ABOUT THIS TASK:
Range to reproduce from the entries below: the line with "Long Sleeve Prom Dresses (150, 2474)", the line with "Off The Shoulder", and every line in between. Give them exactly and give nothing else.

Saved data entries:
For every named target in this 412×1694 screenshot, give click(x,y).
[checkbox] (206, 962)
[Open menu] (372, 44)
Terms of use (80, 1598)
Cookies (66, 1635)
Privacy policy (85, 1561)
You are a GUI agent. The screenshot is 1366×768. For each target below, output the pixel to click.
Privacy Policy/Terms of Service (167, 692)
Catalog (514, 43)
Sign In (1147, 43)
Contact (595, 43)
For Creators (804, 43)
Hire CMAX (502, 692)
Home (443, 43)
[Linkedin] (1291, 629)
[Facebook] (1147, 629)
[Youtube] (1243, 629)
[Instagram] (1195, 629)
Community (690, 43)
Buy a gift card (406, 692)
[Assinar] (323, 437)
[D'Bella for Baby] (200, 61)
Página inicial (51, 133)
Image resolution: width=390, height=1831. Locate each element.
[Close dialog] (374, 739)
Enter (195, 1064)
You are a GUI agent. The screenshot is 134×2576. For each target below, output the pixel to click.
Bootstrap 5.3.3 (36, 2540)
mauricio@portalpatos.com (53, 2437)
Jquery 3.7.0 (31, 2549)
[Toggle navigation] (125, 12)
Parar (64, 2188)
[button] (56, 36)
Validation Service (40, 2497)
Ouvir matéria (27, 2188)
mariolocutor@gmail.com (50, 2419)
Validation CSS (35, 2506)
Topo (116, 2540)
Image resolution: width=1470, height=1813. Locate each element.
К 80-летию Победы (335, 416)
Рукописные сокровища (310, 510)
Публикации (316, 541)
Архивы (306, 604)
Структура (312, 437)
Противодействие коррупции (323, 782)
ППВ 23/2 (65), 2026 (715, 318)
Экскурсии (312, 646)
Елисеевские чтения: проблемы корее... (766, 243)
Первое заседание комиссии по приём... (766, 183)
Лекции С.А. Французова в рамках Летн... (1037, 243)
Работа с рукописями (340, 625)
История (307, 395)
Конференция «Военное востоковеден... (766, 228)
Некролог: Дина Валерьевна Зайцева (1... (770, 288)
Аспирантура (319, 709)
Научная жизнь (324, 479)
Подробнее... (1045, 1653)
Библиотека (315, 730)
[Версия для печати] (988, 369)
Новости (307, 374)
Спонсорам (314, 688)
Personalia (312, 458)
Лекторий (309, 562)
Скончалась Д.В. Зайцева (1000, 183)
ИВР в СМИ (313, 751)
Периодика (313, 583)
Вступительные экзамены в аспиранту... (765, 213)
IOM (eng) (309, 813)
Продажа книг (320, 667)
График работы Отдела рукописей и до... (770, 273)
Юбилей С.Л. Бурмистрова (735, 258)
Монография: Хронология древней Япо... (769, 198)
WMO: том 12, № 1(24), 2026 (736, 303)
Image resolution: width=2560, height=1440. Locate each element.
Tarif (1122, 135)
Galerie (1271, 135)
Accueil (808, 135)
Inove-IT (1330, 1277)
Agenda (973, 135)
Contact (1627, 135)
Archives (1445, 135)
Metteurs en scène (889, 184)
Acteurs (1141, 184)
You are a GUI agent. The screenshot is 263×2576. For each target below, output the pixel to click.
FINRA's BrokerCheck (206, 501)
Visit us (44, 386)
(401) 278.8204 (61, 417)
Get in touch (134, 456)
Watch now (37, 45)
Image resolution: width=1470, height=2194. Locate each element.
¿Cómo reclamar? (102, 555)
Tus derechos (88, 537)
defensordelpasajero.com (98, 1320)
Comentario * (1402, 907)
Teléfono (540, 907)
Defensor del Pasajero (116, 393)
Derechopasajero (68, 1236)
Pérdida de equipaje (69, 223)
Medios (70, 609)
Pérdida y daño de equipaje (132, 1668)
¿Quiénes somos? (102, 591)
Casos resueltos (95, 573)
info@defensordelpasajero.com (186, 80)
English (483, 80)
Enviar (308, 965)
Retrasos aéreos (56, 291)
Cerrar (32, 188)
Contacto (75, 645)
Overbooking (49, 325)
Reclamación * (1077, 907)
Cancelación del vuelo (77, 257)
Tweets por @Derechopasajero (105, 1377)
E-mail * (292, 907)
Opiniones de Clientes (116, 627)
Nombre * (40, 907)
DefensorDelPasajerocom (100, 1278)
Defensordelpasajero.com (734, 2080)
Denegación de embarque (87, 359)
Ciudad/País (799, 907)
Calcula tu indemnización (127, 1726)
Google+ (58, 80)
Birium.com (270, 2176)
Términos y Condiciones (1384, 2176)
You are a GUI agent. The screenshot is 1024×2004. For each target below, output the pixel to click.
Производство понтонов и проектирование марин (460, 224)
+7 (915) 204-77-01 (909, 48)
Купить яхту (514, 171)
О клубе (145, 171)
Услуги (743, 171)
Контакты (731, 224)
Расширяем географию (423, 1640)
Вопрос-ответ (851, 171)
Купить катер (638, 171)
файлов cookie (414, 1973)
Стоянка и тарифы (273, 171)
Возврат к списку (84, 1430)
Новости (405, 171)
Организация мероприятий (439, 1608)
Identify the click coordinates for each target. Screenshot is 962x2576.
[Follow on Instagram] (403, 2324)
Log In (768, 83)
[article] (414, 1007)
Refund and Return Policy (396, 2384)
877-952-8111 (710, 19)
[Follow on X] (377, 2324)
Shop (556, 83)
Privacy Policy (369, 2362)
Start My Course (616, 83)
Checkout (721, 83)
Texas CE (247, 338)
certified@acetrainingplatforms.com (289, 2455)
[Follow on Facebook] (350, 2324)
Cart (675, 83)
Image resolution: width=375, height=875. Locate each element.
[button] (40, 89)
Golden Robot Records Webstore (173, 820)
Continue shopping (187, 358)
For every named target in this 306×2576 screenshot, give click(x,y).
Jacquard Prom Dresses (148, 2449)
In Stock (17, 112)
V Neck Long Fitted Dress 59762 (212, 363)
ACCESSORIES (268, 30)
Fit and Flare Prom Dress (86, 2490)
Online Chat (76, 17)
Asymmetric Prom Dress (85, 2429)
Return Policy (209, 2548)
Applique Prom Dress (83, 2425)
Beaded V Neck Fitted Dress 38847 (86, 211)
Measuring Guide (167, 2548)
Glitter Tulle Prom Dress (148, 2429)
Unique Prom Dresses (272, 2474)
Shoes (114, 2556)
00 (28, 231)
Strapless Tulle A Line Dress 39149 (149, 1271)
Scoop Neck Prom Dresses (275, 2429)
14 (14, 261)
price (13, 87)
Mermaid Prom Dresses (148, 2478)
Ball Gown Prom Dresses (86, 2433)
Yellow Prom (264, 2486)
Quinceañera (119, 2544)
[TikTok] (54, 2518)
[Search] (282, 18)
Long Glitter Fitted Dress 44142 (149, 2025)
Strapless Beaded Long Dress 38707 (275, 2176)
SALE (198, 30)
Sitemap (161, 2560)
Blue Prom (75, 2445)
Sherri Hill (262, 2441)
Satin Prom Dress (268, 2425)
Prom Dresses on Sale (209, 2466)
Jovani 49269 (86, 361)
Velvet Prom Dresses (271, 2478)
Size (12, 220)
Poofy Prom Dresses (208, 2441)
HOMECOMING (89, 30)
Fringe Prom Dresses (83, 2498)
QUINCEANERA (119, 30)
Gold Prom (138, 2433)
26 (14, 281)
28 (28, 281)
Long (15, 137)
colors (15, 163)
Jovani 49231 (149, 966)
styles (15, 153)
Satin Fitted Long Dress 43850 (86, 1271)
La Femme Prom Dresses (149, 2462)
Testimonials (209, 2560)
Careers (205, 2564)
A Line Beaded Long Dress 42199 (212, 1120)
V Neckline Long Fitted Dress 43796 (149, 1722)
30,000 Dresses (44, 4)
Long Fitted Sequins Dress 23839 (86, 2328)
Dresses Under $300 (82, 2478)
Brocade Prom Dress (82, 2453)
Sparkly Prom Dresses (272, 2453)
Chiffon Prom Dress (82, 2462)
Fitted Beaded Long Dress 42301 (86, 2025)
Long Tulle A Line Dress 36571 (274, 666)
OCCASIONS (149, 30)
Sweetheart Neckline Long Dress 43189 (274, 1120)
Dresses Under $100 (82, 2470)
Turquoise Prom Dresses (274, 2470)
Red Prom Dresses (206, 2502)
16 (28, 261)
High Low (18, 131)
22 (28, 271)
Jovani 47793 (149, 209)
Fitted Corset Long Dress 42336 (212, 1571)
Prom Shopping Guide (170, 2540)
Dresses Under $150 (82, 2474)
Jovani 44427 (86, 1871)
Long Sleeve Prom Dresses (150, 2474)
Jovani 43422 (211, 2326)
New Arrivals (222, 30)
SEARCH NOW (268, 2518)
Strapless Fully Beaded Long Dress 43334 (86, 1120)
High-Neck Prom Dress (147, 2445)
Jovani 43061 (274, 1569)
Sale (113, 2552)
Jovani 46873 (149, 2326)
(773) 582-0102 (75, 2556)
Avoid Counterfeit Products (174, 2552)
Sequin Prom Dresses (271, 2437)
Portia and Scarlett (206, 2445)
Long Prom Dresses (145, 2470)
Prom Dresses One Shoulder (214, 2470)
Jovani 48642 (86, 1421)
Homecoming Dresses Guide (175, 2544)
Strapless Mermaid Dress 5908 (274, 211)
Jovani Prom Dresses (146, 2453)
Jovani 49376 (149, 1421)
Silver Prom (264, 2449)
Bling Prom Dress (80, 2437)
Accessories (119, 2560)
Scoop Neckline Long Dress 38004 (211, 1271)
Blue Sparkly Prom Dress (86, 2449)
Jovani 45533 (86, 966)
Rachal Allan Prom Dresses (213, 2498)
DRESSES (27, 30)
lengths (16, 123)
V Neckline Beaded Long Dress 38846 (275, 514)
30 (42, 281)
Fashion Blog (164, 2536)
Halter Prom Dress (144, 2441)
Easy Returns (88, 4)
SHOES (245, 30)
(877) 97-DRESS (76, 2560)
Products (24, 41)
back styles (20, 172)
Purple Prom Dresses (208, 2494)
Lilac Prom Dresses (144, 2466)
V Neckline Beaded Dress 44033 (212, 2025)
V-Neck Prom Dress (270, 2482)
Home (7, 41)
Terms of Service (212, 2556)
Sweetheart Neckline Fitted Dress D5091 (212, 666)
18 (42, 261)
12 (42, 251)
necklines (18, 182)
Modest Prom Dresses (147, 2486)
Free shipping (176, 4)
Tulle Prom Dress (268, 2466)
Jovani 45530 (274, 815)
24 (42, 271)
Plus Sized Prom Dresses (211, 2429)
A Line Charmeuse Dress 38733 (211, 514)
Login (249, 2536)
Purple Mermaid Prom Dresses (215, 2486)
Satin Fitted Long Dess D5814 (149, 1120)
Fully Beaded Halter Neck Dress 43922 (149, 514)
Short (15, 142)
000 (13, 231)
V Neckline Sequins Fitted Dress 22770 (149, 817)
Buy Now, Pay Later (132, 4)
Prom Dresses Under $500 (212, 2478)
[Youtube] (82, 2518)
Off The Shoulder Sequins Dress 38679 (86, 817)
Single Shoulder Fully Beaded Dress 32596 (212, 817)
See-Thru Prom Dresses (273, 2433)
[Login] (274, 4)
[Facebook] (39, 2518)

EXERCISE OUTPUT:
Long Sleeve Prom Dresses (150, 2474)
Jovani 43422 (211, 2326)
New Arrivals (222, 30)
SEARCH NOW (268, 2518)
Strapless Fully Beaded Long Dress 43334 (86, 1120)
High-Neck Prom Dress (147, 2445)
Jovani 43061 (274, 1569)
Sale (113, 2552)
Jovani 46873 (149, 2326)
(773) 582-0102 (75, 2556)
Avoid Counterfeit Products (174, 2552)
Sequin Prom Dresses (271, 2437)
Portia and Scarlett (206, 2445)
Long Prom Dresses (145, 2470)
Prom Dresses One Shoulder (214, 2470)
Jovani 48642 (86, 1421)
Homecoming Dresses Guide (175, 2544)
Strapless Mermaid Dress 5908 (274, 211)
Jovani Prom Dresses (146, 2453)
Jovani 49376 (149, 1421)
Silver Prom (264, 2449)
Bling Prom Dress (80, 2437)
Accessories (119, 2560)
Scoop Neckline Long Dress 38004 (211, 1271)
Blue Sparkly Prom Dress (86, 2449)
Jovani 45533 (86, 966)
Rachal Allan Prom Dresses (213, 2498)
DRESSES (27, 30)
lengths (16, 123)
V Neckline Beaded Long Dress 38846 (275, 514)
30 (42, 281)
Fashion Blog (164, 2536)
Halter Prom Dress (144, 2441)
Easy Returns (88, 4)
SHOES (245, 30)
(877) 97-DRESS (76, 2560)
Products (24, 41)
back styles (20, 172)
Purple Prom Dresses (208, 2494)
Lilac Prom Dresses (144, 2466)
V Neckline Beaded Dress 44033 (212, 2025)
V-Neck Prom Dress (270, 2482)
Home (7, 41)
Terms of Service (212, 2556)
Sweetheart Neckline Fitted Dress D5091 (212, 666)
18 (42, 261)
12 (42, 251)
necklines (18, 182)
Modest Prom Dresses (147, 2486)
Free shipping (176, 4)
Tulle Prom Dress (268, 2466)
Jovani 45530 (274, 815)
24 (42, 271)
Plus Sized Prom Dresses (211, 2429)
A Line Charmeuse Dress 38733 (211, 514)
Login (249, 2536)
Purple Mermaid Prom Dresses (215, 2486)
Satin Fitted Long Dess D5814 (149, 1120)
Fully Beaded Halter Neck Dress 43922 (149, 514)
Short (15, 142)
000 (13, 231)
V Neckline Sequins Fitted Dress 22770 (149, 817)
Buy Now, Pay Later (132, 4)
Prom Dresses Under $500 (212, 2478)
[Youtube] (82, 2518)
Off The Shoulder Sequins Dress 38679 (86, 817)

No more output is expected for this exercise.